Tumbal Kresna dan Semar

BAGONG mendengar kabar Begawan Kintoko Dewo berada di Mandura. Buru-buru ia mendatangi lokasi Kintoko Dewo.

Nama Kintoko Dewo semakin melambung. Bukan saja di Mandura, melainkan juga dikenal di Ngamarta, Hastina, Dwarawati, hingga Lojitengara.

Bahkan Raja Welgeduwelbeh berusaha untuk mengundang Kintoko Dewo ke istana, sekedar mendengar nasehat-nasehatnya soal perdamaian.

Tampaknya Kintoko Dewo lebih tertarik untuk mendatangi Hastina dan Ngamarta. Kedua negeri ini selalu terlibat konflik antara Kurawa dan Pandawa.

Namun sebelum itu, begawan misterius yang kedatangannya secara tiba-tiba, harus membuat woro-woro ke pelosok negeri. Menyebarkan woro-woro tentang kedamaian dan supaya masyarakat mendukung ide-idenya.

Fokus Begawan Kintoko Dewo adalah gencatan senjata Baratayudha.

Rakyat percaya. Terbuai. Sorak sorai.

Mereka saling melakukan hasut. Mulai melawan gerakan-gerakan radikal yang selama ini dianggap menjadi pemicu peperangan.

Gerakan radikal digemakan. Sebab, gerakan radikal sama sekali tidak membawa kedamaian.

Para pemimpin negeri mulai mensosialisasikan konsep kedamaian yang dibawa Kintoko Dewo.

Orang-orang mulai dilarang menggunakan istilah "kafir”, "jihad” dan "khilafah”.

Di sekolah, di pengajian, istilah-istilah ini mulai dihapus. Bahkan kitab suci pun diubah jika dianggap membuat kerusakan.
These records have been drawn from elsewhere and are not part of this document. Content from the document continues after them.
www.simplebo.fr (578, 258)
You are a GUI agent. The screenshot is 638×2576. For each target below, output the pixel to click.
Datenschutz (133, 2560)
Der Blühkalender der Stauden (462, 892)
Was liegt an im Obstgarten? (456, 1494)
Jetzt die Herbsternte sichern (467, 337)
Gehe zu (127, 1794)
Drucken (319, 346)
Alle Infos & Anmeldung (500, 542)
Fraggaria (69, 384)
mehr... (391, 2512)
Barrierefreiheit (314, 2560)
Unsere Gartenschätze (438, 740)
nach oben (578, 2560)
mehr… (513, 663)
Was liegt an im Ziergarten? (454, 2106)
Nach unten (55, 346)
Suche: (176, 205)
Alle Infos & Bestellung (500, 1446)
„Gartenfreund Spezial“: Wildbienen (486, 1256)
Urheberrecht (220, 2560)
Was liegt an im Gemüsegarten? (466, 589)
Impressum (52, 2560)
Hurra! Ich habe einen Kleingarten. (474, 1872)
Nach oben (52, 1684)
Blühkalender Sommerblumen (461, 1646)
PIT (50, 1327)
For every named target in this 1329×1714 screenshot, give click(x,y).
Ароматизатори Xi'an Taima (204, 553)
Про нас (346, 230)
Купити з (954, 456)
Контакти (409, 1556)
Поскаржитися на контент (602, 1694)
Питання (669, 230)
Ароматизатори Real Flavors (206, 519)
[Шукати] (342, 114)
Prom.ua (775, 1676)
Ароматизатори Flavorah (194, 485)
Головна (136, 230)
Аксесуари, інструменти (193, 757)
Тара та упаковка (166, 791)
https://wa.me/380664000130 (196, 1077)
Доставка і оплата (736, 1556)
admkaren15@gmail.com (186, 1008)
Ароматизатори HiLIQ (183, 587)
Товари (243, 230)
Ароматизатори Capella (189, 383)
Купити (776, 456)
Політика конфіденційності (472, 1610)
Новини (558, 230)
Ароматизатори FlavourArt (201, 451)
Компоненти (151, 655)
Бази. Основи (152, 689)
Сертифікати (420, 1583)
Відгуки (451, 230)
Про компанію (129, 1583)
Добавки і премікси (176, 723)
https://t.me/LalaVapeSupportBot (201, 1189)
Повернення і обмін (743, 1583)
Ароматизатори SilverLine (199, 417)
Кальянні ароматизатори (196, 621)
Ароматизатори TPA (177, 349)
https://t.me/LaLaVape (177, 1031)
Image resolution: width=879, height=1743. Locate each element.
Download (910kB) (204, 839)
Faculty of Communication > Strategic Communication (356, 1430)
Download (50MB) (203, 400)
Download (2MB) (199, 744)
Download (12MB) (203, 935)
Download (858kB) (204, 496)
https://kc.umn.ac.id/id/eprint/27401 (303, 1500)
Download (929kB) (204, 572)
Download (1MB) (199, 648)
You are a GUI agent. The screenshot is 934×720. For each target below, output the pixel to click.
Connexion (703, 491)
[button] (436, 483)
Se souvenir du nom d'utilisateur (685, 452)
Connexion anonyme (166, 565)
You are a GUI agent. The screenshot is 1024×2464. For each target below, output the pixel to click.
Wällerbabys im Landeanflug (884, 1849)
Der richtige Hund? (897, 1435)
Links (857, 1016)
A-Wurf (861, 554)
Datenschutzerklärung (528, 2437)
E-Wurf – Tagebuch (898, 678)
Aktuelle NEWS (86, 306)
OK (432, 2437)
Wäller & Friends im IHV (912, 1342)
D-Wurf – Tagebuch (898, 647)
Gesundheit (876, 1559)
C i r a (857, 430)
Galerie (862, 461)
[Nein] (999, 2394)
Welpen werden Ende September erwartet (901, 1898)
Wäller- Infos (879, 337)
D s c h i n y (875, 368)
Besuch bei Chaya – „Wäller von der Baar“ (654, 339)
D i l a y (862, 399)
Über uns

Semua demi kedamaian dan ketentraman.

Begitu pula dengan perselisihan Kurawa dan Pandawa. Perselisihan keduanya bagian dari gerakan radikal.

Perang Baratayudha yang sudah ditakdirkan menjelma menjadi hal tabu. Untuk itu, harus dilawan.

Perang hanya akan merugikan kedua belah pihak dan memakan korban jiwa.

Melihat konsep perdamaian Kintoko Dewo, Bagong tertarik. Ia ingin segera bertemu Begawan Kintoko Dewo. Bahkan bersedia berguru padanya selama 25 tahun.

Beruntung di Mandura, Bagong dipertemukan dengan KIntoko Dewo.

"Sembah sujud begawan,” sapa Bagong.

"Eh, kowe sopo?” Tanya sang begawan.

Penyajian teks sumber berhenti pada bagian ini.